◆ **Task description**: Copy out the rows word for word, from the first row up to and including the line with "Action: (x=878, y=506)", and leave the pictures out of your answer.

◆ **Dataset records**:
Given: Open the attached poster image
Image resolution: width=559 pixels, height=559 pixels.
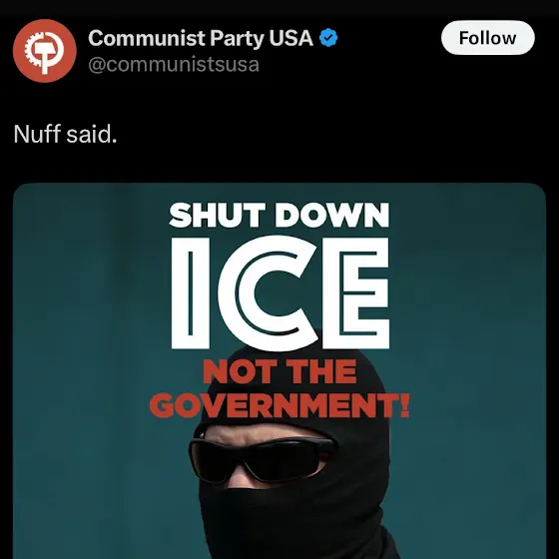Looking at the screenshot, I should coord(280,370).
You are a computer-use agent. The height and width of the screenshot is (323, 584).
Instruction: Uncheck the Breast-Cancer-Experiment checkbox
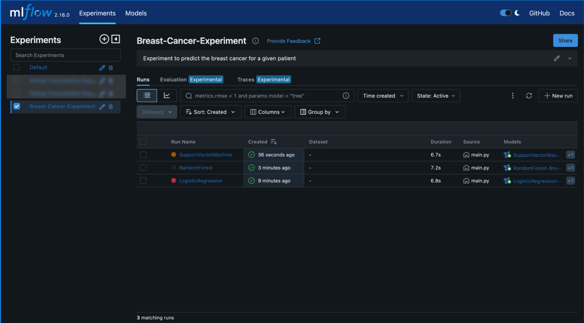[x=17, y=107]
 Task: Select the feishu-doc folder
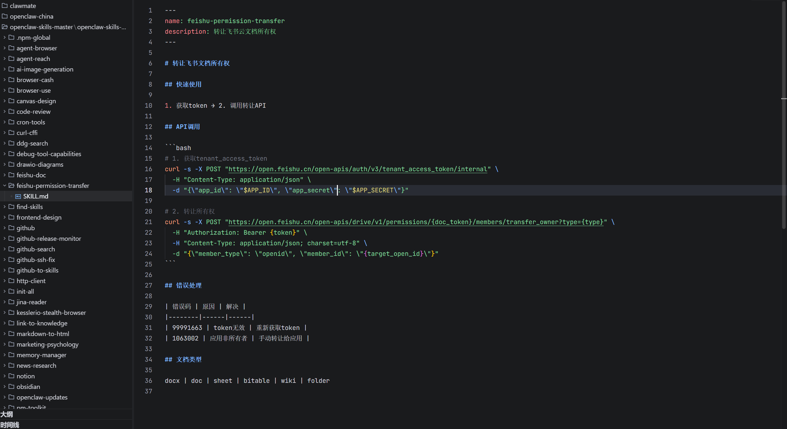pyautogui.click(x=31, y=175)
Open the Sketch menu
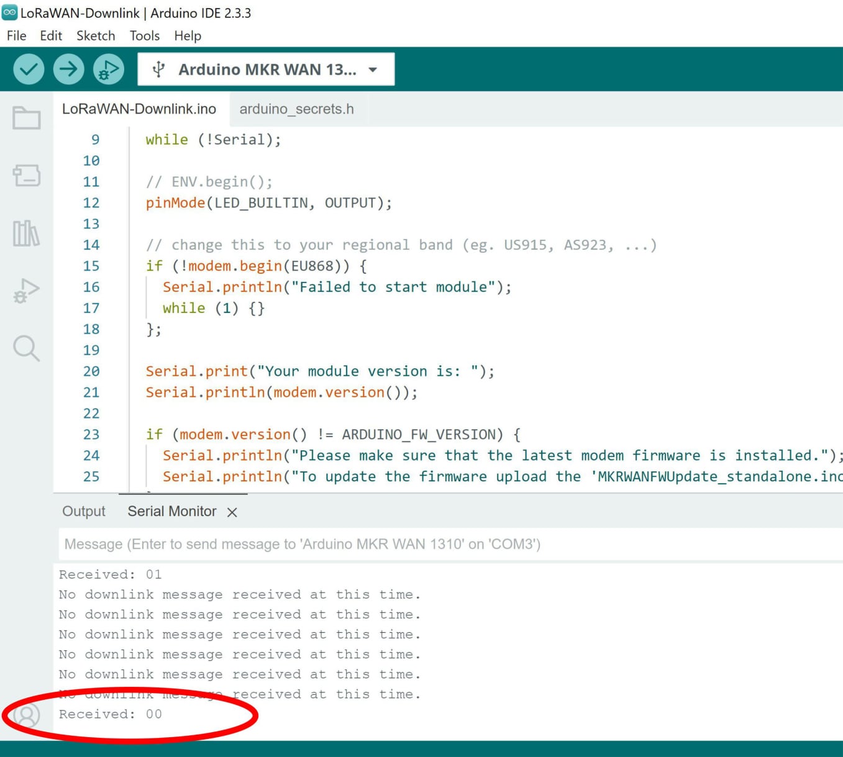The width and height of the screenshot is (843, 757). (96, 36)
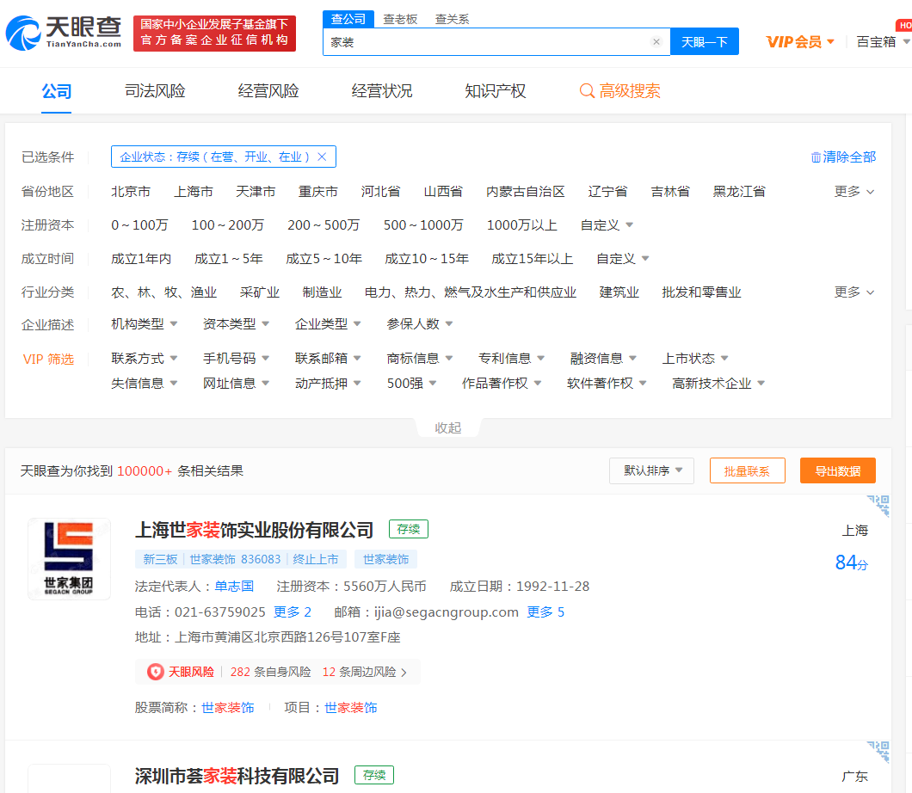Screen dimensions: 912x793
Task: Open QR code icon on first result
Action: (x=878, y=506)
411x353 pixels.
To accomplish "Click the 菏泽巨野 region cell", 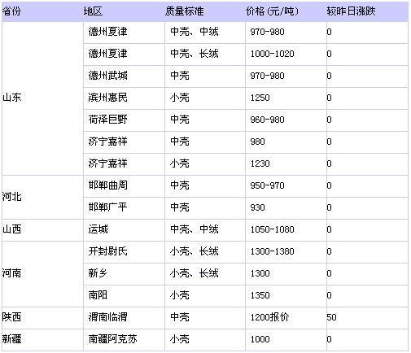I will [x=124, y=120].
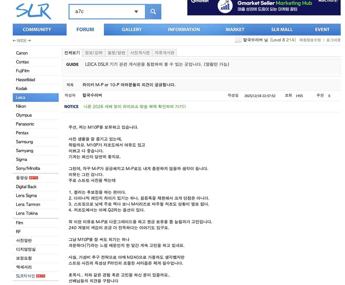Image resolution: width=345 pixels, height=285 pixels.
Task: Open the SLR지식인 sidebar entry
Action: 25,276
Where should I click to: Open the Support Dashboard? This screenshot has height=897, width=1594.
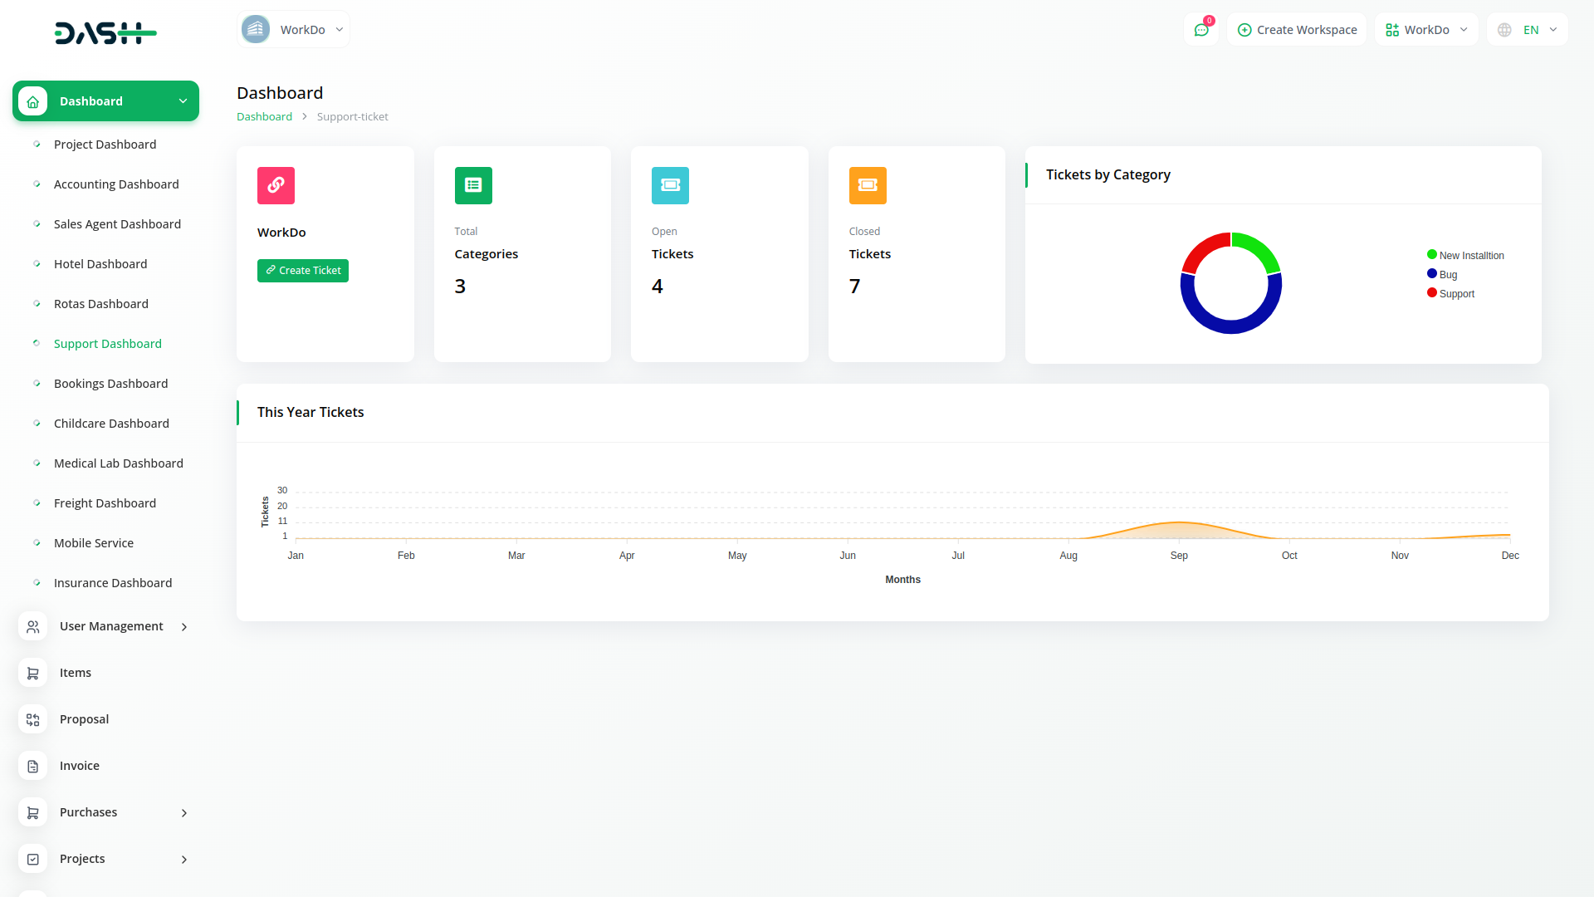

◆ **Task answer**:
Given: Open the attached poster image
Image resolution: width=559 pixels, height=559 pixels.
Looking at the screenshot, I should coord(280,370).
You are a computer-use agent. The height and width of the screenshot is (323, 584).
Instruction: Uncheck the Breast-Cancer-Experiment checkbox
[x=17, y=107]
 Task: Select the feishu-doc folder
pyautogui.click(x=31, y=175)
Open the Sketch menu
The width and height of the screenshot is (843, 757). (96, 36)
Screen dimensions: 912x793
Task: Open QR code icon on first result
Action: (x=878, y=506)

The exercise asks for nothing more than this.